Question

Determine the amount of heat, which should be supplied to 2 kg of water at 25°C to convert

it into steam at 5 bar and 0.9 dry​

Answer 1

Answer:

Total amount of heat to be supplied$=4864.52 \mathrm{~kJ}$

Explanation:

Given:

Mass of water to be converted to steam, $m_{w}=2 \mathrm{~kg}$

Temperature of water, $t_{w}=25^{\circ} \mathrm{C}$

Pressure and dryness fraction of steam = 5 bar, $0.9$dry

At 5 bar : From steam tables

$h_{f}=640.1 \mathrm{~kJ} / \mathrm{kg} ;\\h_{f g}=2107.4 \mathrm{~kJ} / \mathrm{kg}$

Find: The amount of heat

Enthalpy of $1 \mathrm{~kg}$of steam (above $0^{\circ} \mathrm{C}$ )

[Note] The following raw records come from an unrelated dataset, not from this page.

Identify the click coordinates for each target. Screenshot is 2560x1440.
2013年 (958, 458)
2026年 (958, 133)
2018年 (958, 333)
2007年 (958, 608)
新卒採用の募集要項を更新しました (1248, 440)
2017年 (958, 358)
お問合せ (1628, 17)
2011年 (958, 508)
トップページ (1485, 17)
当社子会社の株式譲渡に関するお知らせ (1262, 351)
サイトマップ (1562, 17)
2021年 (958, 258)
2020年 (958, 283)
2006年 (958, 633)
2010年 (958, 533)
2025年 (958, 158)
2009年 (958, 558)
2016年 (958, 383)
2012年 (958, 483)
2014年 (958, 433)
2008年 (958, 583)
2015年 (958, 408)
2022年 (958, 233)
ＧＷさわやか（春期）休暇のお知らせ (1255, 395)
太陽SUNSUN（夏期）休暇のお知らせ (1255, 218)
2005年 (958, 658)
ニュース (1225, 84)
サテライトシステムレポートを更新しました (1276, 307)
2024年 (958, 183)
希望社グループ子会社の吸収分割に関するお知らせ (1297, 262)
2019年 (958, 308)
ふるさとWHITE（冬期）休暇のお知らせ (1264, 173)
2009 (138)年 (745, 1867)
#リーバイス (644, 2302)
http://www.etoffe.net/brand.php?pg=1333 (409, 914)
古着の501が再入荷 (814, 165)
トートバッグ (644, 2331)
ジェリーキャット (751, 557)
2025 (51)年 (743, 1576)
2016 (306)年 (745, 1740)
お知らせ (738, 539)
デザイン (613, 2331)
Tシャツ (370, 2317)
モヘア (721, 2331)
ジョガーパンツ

$h=h_{f}+x h_{f g} \\=640.1+0.9 \times 2107.4\\=2536.76 \mathrm{~kJ} / \mathrm{kg}$

Sensible heat associated with $1 \mathrm{~kg}$ of water

$&\mathrm{m}_{\mathrm{W}} \times c_{\mathrm{pw}} \times\left(t_{\mathrm{w}}-0\right) \\&=1 \times 4.18 \times(25-0)\\=104.5 \mathrm{~kJ}\end{aligned}$

Net quantity of heat to be supplied per kg of water

$=2536.76-104.5\\=2432.26 \mathrm{~kJ}$

Total amount of heat to be supplied $=2 \times 2432.26\\=4864.52 \mathrm{~kJ}$

Answer 2

Answer:-

Therefore $4864.52\:KJ$ of heat is supplied to $2\: kg$ of water at $25^ \circ C$ to convert it into steam at $5 bar$ and $0.9\: dry$​.

Given:

Mass of water$=2\:kg$

Temperature of water,$t=25^\circ C$

Pressure of steam$=5\: bar$

Dryness fraction,$x=0.9$

So, from the steam table,

For $5 \:bar$ pressure and $0.9$ dryness fraction

Enthalpy of saturated liquid,$hf=640.1\: KJ/kg$

Latent heat of vaporization,$hfg=2107.4\:KJ/kg$

(or the change in enthalpy when substance goes from saturated liquid to saturated vapor phase)

We know that the enthalpy of $1 \:kg$ of steam above $0^\circ C$ is

$h=hf + xhfg\\h=640.1 + 0.9 \times 2107.4\\h=2536.76\: KJ/kg$

Now, the  sensible heat associated with $1 \:kg$ of water is

$Q=m \times cp\times (t-0)$

Where $cp$ is the specific heat capacity  of  water at constant  pressure and its value is $4.18\: J/kg-K$

So,

$Q=1 \times 4.18 \times (25-0)\\Q=104.5\: KJ$

Hence, total heat to be supplied per kg of water is,

$H=h-Q\\H=2536.76-104.5=2432.26\: KJ$

Total heat supplied for $2\: kg$ of water is

$Hnet=H \times 2\\Hnet=2432.26 \times 2=4864.52\: KJ$

Therefore $4864.52\:KJ$ of heat is supplied to $2\: kg$ of water at $25^ \circ C$ to convert it into steam at $5 bar$ and $0.9\: dry$​.